Inspecting the hull coating.
Marine paints and coatings are specifically formulated to protect and strengthen a dry bulk vessel’s hull, cargo holds, and hatch covers against damage — protecting the ship from the inside out, writes Davide Ippolito, Group Product Manager, Marine Newbuilding, Hempel A/S. Externally applying an antifouling coating solution to the hull of a ship is not a new concept but coatings technology has advanced greatly, particularly in recent years. High-performance hull coatings now deliver enhanced protection against fouling, and they optimize efficiency by lowering the maximum speed loss thereby saving fuel and minimizing a shipowner’s environmental footprint; they also improve trading flexibility.

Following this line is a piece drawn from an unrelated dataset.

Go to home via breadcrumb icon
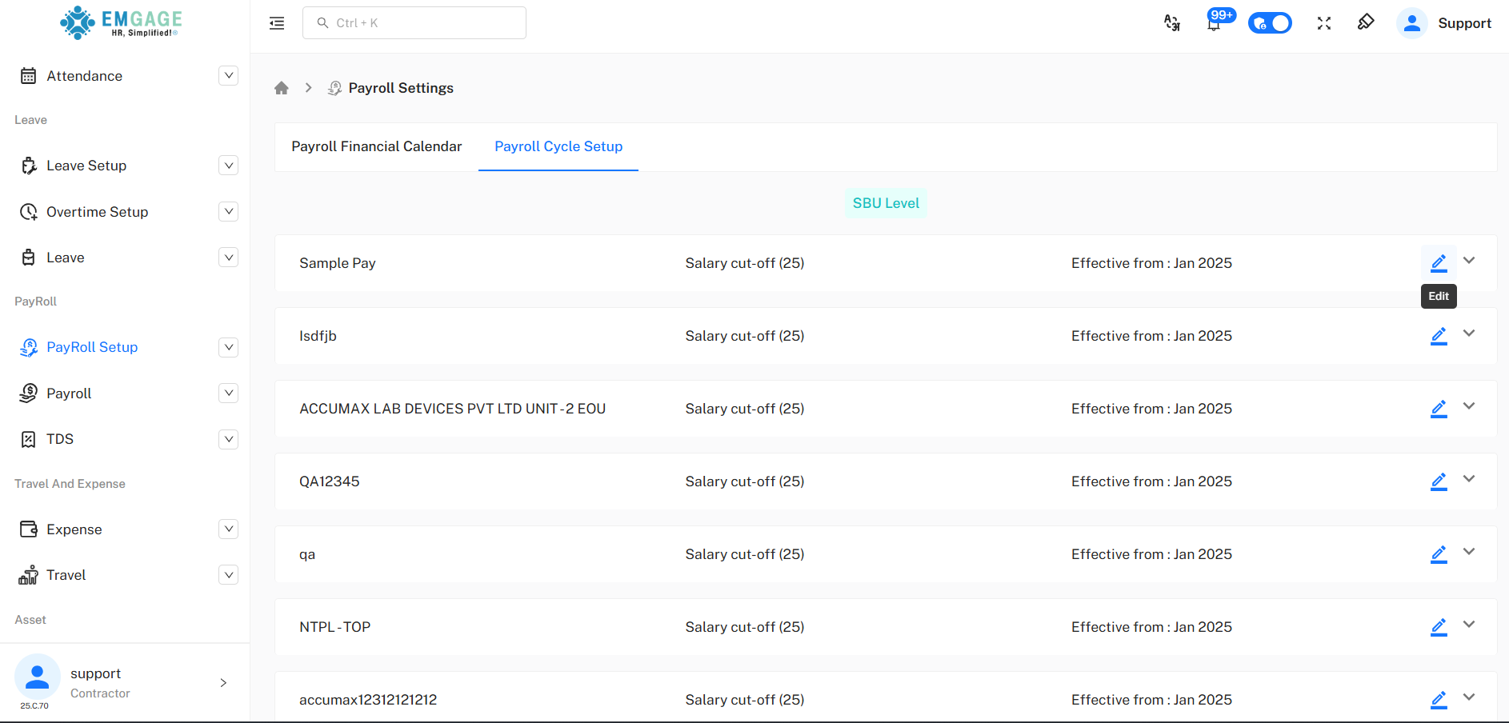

Internally, cargo holds are constantly put to the test and are subjected to extremely harsh treatment. Cargoes range from metal ores, coal, cement, tin, steel, grains, coffee and sugar — to name a few — and the loading and unloading of these cargoes cause abrasion, impact and mechanical damage. Certain cargoes expose holds to high temperatures and harsh chemicals which can also damage and weaken the steel.

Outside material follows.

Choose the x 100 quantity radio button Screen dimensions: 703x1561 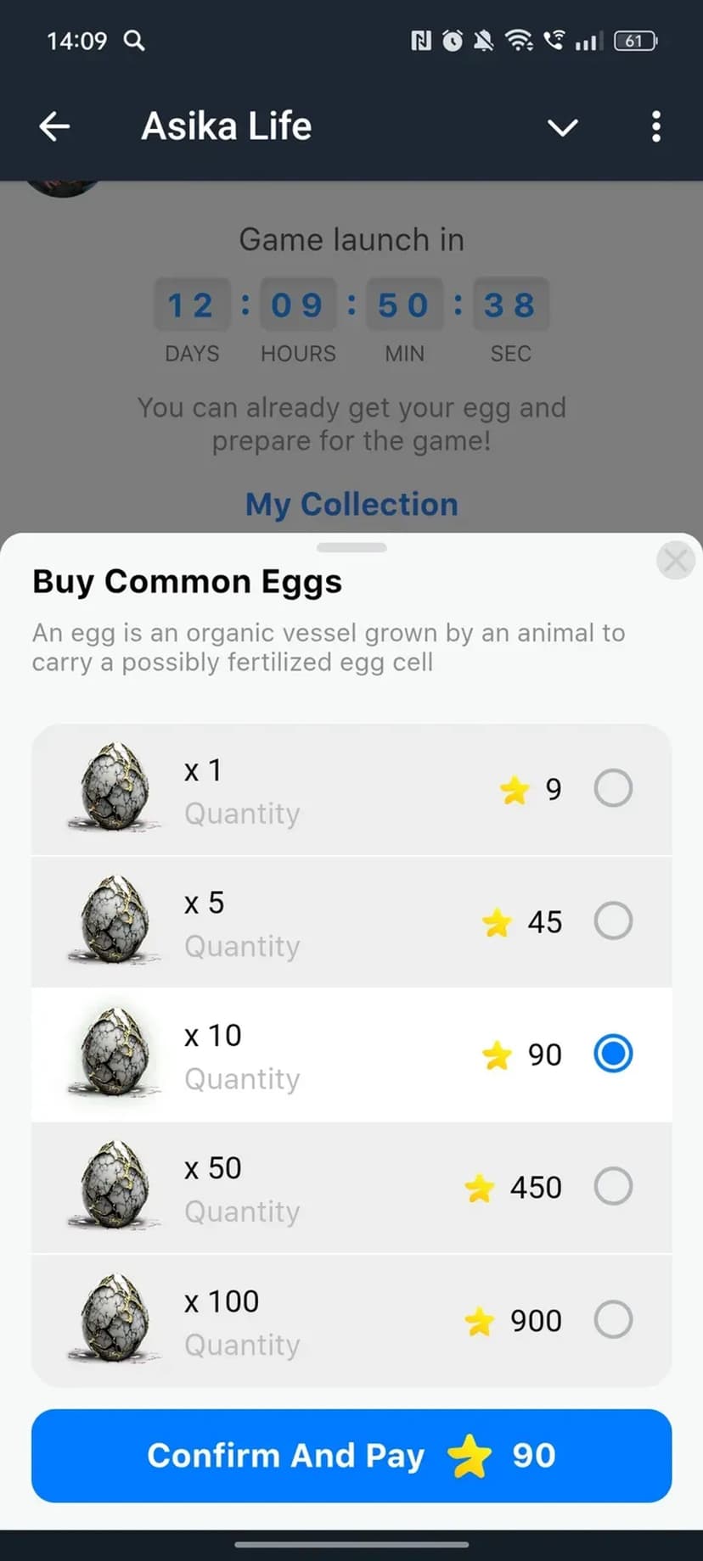tap(613, 1319)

Many dry bulk cargoes are classified as ‘dangerous goods’, so it comes as no surprise that there are important codes and cargo transport guidelines that shipowners and operators strictly adhere to in order to move cargo safely from port to port. Different classes of solid bulk cargoes have their own individual handling criteria and P&I Clubs publish guidelines on preparing cargo holds for their loading and safe transportation. Keeping abreast of these regulations is vital in ensuring the safety of a vessel and protecting the cargo both from incidental or environmental damage.
It’s what’s inside that counts
Protecting a vessel from harm for the long term is in everyone’s best interest. The right cargo hold coating enhances operational efficiency from the outset. By investing in the right tool, such as Hempel’s Hempadur Ultra-Strength Fibre 47510 cargo hold coating, shipowners can benefit from faster turnaround times in ports as the holds are easier to clean. They are protected against damage and corrosion, and out-of-service time is minimized — up to 40% reduction in maintenance costs compared with standard epoxy coatings, which have traditionally been applied to dry bulk cargo holds.

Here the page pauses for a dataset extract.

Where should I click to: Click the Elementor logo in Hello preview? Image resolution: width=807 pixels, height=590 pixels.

Hempadur Ultra-Strength Fibre 47510 incorporates a unique combination of superior mechanical resistance with a fibre and self-toughening technology that delivers the most robust and reliable cargo protection for cargo holds currently available.
Importantly, the heavy-duty nature of the coating provides superior resistance to abrasion, impact, cracking and chemical attack, combined with an easy-to-clean smooth surface to avoid contamination between cargoes.
Hempel’s hold coatings can be applied with various degrees of surface preparation, making it easier for applicators to apply and greatly minimizing repair costs. Fast curing times of just three days before carrying the first hard cargo and a ten-year maintenance major repair interval offer fast return to service and reduced repaired costs during the coating service life.
A protective exoskeleton
Trading flexibility is crucial for dry bulk shipowners as the shipping industry continues to face challenging times. Using the same patented microfibre technology as the Hempadur Ultra Strength Fibre, Hempel recently launched a new powerful antifouling coating Atlantic+. Designed to protect the hull from fouling throughout service intervals of up to 60 months, Atlantic+ is suitable for all water temperatures ensuring complete operational efficiency.
The science behind the microfibre technology involves introducing an internal skeleton of fibres into the paint to enhance its mechanical strength — in the same way that steel rods can be inserted into concrete to reinforce a physical structure. Strengthening the antifouling coating in this way means ensuring protection from fouling on areas exposed to impact and abrasion; improving ‘overcoatability’; reducing the areas to blast; and ultimately decreasing the costs for the ship’s dry docking.
Applying the right coatings to the external and internal structures of a vessel is vital to maximising operational efficiency. By putting your best foot forward and investing for the long term, shipowners and operators can generate more sustainable operations, minimize downtime and maximize savings. The market is not out of the doldrums yet and will continue to face challenges but by looking at the big picture — and selecting the optimum coating solution — shipowners can make creditable gains.